И Соре-Рохл, накинув на себя свой кошачий бурнус, отправилась к своему зятю виноделу Юдлу, изготовляющему сладкие вина, и привела его на брис с двумя бутылями красной водки, которую называют «крамбамбули». Сразу все ожили, повеселели, и полетели здравицы.
— Лехаим! — проговорил сандик меламед реб Хаим-Хоне, человек с черным лоснящимся платком на шее и выщипанной с одной стороны бородой. — Лехаим! Пусть нам, с Божьей помощью, приведется пить на его совершеннолетии.
— Лехаим! — сказал представитель Ильи-пророка столяр Генех. — Лехаим! Дай нам Бог дожить и пить на его свадьбе!
А «заживитель» муж Асны Куролапы, отставной николаевский солдат с толстыми черными губами, опрокинул одну за другой подряд три рюмки и пошел в своих пожеланиях еще дальше:
— Лехаим! Дай нам Бог дожить и пить на брисах, на совершеннолетиях и на свадьбах у него, и у его детей, и у его внуков, и у его прапраправнуков!
Приложились к рюмке в меру и женщины, они стали румяны и безудержно говорливы, лопотали все вместе, словно гусыни.
Потом мужчины вынесли столы и скамьи, скинули с себя кафтаны и в одних, извините, портках пустились в пляс, как, простите за сравнение, в праздник Торы.
А на кровати, за старой рваной простыней с нацепленными сверху донизу охранными листками-талисманами сидела роженица Рейзл, прижимая к груди крошечного, завернутого в лохмотья ребенка. Она смотрела на этих добрых людей, которые пожелали ей столько добра, — она сама не знает, за какие такие заслуги, — и любовалась своим ребенком, своим единственным утешением.

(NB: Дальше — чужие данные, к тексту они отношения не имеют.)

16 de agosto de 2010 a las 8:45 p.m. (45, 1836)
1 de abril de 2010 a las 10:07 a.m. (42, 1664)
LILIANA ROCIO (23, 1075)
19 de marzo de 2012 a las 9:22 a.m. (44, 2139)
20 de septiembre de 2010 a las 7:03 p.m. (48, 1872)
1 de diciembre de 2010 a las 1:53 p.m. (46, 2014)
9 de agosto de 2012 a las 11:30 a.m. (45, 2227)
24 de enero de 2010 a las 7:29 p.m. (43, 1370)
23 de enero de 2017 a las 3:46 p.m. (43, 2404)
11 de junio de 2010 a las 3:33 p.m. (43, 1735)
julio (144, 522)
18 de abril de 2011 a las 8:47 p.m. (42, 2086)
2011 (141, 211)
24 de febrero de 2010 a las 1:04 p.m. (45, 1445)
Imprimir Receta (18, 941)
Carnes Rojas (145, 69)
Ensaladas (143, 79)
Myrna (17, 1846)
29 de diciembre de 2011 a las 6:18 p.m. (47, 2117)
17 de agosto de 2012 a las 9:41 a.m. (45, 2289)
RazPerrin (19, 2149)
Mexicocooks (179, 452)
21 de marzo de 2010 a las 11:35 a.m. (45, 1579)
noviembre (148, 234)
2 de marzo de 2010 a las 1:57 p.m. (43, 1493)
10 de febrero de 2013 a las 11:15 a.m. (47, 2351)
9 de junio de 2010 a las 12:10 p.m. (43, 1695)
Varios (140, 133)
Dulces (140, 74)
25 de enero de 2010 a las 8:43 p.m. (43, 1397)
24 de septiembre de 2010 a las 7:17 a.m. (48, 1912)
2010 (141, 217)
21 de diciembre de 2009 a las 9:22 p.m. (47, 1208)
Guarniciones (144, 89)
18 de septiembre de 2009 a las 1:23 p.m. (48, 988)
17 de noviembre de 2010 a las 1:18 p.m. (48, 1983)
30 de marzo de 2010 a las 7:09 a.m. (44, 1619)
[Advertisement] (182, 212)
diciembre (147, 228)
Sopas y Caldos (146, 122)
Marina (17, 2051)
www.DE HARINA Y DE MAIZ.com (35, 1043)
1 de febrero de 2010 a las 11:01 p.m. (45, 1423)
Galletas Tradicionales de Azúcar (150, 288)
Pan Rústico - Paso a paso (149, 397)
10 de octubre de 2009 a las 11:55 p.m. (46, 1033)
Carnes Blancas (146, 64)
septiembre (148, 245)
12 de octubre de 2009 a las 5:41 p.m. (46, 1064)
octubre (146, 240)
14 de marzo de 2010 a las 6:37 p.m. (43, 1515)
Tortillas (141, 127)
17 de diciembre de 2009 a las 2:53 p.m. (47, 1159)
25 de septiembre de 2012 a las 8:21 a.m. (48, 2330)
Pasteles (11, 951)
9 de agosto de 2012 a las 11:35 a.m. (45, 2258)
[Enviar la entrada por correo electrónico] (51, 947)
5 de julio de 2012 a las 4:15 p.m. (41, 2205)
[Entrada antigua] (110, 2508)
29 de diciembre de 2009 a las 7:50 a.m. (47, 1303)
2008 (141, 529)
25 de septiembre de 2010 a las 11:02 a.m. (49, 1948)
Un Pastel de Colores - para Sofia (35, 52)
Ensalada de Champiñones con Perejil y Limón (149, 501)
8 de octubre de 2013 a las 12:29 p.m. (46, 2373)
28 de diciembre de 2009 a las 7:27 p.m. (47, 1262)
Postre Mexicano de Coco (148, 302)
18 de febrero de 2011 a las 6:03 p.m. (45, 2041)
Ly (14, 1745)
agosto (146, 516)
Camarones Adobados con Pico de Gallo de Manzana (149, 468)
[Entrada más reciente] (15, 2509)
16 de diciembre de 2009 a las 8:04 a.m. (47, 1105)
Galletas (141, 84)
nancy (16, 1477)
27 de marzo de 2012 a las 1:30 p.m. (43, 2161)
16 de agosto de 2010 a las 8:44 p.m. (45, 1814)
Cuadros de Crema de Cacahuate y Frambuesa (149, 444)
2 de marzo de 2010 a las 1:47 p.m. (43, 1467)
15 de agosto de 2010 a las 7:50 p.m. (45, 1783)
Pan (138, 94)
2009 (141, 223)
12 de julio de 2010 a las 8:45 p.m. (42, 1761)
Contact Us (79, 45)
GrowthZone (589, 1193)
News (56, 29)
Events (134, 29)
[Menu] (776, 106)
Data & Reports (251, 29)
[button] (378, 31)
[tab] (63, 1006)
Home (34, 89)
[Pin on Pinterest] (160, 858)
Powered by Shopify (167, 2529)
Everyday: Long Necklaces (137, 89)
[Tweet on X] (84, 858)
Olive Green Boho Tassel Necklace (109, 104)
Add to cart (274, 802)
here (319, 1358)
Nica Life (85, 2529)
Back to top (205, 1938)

— Вылитый он! Как две капли!
И две слезы из ее красивых синих глубоких глаз покатились по бледному измученному лицу и упали на белую молодую грудь.
Родительские радости
— Я, слышите ли, не богач, далеко не богач. Так, ничего особенного, просто живу в собственном доме. Да и что у нас, по правде говоря, дает собственный дом? Хворобу! Но родительские радости, могу похвастать, мне отпущены, слава Богу, щедрее, чем самому большому богачу в Касриловке! И когда, слышите ли, наступает праздник и у меня собираются все мои дети, не сглазить бы, сыновья и дочери, невестки и зятья со всеми внуками — кто мне ровня?
Возьмите, к примеру, трапезу в Пурим[5].
Что за вкус, спрашиваю вас, в трапезе, если вы с женой одни-одинешеньки сидите у стола и едите?
Ну, представьте себе, что я уже съел и рыбу, и бульон, и лапшу, и цимес, то-се, — ну и что? Грош цена такому удовольствию! Лошадь, простите за сравнение, тоже ест. Но человек ведь не лошадь, и тем более такой человек, как я, и тем более в праздник, и тем более в такой праздник, как Пурим с его трапезой!
Прежде всего — о детях, не сглазить бы.
Было их у меня двенадцать, но четверо, да продлятся годы оставшимся, отошли с миром, осталось восемь, и все они, дай им Бог здоровья, устроены. Половина из них сыновья, половина — дочери; четыре зятя и четыре невестки; вот вы и имеете, не сглазить бы, ни много ни мало — шестнадцать.